Single concatenated input is better than indenpendent multiple-Input for cnns to predict chemical - induced disease relation from literature
Chemical compounds (drugs) and diseases are among top searched keywords on the
PubMed database of biomedical literature by biomedical researchers all over the world (according
to a study in 2009). Working with PubMed is essential for researchers to get insights into drugs’
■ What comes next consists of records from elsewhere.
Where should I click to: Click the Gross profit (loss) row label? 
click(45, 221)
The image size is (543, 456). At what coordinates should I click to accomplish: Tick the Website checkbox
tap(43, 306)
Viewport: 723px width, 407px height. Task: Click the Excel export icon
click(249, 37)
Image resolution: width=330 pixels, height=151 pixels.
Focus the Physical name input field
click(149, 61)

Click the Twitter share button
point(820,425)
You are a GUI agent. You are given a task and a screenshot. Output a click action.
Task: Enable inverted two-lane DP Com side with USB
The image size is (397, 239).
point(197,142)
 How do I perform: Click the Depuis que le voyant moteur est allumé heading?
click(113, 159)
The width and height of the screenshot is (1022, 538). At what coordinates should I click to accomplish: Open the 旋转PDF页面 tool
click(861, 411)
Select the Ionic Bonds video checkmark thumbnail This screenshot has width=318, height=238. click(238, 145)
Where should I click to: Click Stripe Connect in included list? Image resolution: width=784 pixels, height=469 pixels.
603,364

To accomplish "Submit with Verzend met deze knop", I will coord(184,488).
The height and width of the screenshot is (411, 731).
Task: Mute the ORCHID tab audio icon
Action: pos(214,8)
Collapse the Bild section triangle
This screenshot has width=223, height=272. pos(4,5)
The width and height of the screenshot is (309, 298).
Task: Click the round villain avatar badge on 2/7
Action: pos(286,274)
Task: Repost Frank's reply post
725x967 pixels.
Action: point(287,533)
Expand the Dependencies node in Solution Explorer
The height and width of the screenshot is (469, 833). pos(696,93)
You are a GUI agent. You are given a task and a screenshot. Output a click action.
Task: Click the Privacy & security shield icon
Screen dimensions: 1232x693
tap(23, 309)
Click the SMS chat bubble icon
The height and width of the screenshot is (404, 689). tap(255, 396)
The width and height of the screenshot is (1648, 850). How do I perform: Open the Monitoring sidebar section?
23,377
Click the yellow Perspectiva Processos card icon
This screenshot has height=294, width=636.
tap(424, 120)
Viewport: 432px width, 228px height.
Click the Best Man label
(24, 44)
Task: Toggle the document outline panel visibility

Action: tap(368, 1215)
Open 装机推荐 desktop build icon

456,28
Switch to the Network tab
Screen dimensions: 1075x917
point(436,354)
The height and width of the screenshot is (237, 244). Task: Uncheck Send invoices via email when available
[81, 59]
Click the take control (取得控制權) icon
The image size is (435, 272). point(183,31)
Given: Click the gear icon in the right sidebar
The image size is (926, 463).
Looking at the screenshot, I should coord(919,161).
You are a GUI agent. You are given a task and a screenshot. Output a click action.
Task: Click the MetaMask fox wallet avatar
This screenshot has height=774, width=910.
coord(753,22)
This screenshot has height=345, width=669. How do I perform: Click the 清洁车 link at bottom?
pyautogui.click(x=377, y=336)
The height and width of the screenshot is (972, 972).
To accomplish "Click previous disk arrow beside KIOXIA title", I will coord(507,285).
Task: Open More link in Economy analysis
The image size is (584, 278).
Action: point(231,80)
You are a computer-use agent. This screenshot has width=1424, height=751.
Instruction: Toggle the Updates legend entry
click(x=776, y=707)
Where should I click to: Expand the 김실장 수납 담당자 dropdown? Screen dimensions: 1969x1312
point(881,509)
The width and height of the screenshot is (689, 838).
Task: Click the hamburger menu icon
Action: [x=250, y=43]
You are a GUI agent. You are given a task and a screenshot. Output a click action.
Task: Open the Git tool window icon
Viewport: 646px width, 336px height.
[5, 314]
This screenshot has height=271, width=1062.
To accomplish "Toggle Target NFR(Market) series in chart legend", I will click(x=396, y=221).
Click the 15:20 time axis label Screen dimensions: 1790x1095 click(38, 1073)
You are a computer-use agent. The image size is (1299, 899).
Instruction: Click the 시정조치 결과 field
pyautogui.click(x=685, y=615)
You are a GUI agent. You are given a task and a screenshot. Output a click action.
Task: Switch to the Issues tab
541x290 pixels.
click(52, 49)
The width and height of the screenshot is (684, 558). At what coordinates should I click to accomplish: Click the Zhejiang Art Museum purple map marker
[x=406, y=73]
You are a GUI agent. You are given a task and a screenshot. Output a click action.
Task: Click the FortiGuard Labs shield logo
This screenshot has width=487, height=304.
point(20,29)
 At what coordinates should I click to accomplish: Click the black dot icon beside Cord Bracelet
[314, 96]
side effects (chemical-induced disease relations (CDR), which is essential for drug safety and
toxicity. It is, however, a catastrophic burden for them as PubMed is a huge database of
unstructured texts, growing steadily very fast (~28 millions scientific articles currently,
approximately two deposited per minute). As a result, biomedical text mining has been empirically
demonstrated its great implications in biomedical research communities. Biomedical text has its
own distinct challenging properties, attracting much attetion from natural language processing
communities. A large-scale study recently in 2018 showed that incorporating information into
indenpendent multiple-input layers outperforms concatenating them into a single input layer (for
biLSTM), producing better performance when compared to state-of-the-art CDR classifying
models. This paper demonstrates that for a CNN it is vice-versa, in which concatenation is better
for CDR classification. To this end, we develop a CNN based model with multiple input
concatenated for CDR classification. Experimental results on the benchmark dataset demonstrate
its outperformance over other recent state-of-the-art CDR classification models.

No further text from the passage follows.